» **PROBLEM DETAILS**
The line containing "The height and width of the screenshot is (246, 415)." and every line after it, through the last one below: output exactly these and nothing else.
[DATA SECTION Boundary: Start]
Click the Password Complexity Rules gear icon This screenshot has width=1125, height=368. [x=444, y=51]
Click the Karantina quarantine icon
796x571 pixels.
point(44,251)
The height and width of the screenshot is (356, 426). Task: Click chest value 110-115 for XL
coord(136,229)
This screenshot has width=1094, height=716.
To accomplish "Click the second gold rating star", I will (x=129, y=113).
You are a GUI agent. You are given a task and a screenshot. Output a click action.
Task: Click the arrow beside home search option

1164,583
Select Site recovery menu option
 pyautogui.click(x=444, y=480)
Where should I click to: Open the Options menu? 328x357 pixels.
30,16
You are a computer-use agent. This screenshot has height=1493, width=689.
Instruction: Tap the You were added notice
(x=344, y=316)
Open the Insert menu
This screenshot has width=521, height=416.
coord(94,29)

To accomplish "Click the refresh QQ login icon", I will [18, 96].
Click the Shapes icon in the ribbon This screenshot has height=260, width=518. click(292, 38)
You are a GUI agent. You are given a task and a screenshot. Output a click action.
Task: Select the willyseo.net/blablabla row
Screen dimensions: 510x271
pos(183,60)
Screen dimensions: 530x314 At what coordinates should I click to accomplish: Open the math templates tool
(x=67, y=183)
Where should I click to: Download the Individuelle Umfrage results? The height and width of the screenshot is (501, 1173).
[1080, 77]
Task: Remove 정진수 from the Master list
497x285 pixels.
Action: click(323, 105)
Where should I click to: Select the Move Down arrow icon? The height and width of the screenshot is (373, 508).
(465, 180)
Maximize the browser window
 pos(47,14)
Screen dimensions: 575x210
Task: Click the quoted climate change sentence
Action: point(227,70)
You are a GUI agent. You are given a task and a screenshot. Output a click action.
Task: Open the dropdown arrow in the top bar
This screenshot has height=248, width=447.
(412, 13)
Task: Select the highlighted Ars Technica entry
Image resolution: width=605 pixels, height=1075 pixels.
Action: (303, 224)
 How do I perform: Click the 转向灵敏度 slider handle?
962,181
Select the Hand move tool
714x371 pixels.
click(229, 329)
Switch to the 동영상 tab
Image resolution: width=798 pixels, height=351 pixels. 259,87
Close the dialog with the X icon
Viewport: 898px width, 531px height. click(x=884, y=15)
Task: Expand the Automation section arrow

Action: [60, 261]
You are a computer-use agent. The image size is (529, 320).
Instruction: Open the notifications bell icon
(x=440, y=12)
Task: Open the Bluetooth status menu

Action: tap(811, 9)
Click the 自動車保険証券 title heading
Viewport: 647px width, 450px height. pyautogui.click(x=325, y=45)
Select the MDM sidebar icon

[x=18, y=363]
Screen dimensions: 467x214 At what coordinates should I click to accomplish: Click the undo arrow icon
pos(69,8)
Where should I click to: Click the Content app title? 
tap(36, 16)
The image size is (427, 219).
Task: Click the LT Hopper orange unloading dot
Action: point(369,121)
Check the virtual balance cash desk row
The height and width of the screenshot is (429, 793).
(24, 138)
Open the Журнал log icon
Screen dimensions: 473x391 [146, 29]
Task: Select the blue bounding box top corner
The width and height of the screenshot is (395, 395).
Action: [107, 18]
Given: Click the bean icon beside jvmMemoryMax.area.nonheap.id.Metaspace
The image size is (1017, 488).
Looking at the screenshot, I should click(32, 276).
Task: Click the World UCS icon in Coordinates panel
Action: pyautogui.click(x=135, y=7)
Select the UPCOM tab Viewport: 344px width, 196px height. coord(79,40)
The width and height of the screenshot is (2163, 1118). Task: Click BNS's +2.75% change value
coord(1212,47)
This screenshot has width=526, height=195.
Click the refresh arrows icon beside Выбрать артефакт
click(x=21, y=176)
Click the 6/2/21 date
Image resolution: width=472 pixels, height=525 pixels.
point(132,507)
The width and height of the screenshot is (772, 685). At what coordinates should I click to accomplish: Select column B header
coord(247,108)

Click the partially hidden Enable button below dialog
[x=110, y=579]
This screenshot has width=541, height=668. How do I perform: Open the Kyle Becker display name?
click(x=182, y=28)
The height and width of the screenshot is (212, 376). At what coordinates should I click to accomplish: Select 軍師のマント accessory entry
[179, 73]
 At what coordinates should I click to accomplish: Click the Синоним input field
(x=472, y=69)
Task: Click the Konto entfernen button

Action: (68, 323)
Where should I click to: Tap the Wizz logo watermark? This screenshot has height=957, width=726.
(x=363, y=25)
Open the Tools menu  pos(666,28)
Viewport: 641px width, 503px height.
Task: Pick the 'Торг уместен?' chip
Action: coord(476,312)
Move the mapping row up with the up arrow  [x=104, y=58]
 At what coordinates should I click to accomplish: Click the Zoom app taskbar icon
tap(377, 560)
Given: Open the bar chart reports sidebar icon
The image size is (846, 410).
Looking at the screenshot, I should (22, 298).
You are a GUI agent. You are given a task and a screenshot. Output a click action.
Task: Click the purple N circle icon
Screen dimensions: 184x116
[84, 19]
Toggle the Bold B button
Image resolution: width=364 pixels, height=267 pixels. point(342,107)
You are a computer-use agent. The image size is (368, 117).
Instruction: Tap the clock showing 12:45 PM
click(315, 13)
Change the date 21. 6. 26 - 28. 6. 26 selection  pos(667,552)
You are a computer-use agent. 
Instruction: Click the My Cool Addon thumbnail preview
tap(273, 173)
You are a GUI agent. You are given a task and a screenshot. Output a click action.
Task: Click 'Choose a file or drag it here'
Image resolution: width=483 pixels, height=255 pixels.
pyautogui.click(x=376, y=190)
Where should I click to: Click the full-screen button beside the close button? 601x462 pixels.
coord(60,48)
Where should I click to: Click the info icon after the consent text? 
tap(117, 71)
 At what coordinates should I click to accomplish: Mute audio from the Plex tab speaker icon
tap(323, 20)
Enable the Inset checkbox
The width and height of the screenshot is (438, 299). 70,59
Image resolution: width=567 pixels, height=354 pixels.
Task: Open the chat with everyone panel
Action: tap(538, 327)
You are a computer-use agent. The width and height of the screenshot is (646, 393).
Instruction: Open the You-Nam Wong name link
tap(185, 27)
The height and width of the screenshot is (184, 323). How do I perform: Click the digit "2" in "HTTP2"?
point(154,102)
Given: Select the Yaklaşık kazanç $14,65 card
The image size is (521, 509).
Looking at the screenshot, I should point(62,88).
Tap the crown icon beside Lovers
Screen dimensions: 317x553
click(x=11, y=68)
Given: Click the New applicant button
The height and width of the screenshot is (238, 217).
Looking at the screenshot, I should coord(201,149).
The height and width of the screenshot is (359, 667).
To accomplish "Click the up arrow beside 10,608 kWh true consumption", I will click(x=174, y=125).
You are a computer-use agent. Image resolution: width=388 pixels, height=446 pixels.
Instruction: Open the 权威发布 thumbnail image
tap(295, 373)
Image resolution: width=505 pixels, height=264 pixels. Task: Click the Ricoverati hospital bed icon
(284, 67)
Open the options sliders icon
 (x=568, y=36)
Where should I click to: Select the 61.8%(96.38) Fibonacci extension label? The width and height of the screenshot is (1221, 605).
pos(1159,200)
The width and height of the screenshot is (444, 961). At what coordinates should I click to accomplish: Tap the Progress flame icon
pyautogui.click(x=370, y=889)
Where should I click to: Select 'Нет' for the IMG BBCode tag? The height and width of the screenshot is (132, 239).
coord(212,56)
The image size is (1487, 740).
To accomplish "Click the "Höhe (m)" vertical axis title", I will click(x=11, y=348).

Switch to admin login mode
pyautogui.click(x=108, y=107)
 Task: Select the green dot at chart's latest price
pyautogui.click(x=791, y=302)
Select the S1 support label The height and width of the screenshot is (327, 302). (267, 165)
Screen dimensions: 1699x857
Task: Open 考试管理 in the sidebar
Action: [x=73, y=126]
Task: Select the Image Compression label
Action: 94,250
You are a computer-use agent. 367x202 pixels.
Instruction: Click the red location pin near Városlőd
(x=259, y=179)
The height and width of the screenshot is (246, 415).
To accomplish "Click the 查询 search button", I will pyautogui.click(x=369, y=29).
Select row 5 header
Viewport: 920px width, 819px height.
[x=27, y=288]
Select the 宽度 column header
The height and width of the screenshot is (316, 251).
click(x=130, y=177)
[DATA SECTION Boundary: End]
» **FINISHED EXERCISE**
The height and width of the screenshot is (246, 415).
To accomplish "Click the 查询 search button", I will pyautogui.click(x=369, y=29).
Select row 5 header
Viewport: 920px width, 819px height.
[x=27, y=288]
Select the 宽度 column header
The height and width of the screenshot is (316, 251).
click(x=130, y=177)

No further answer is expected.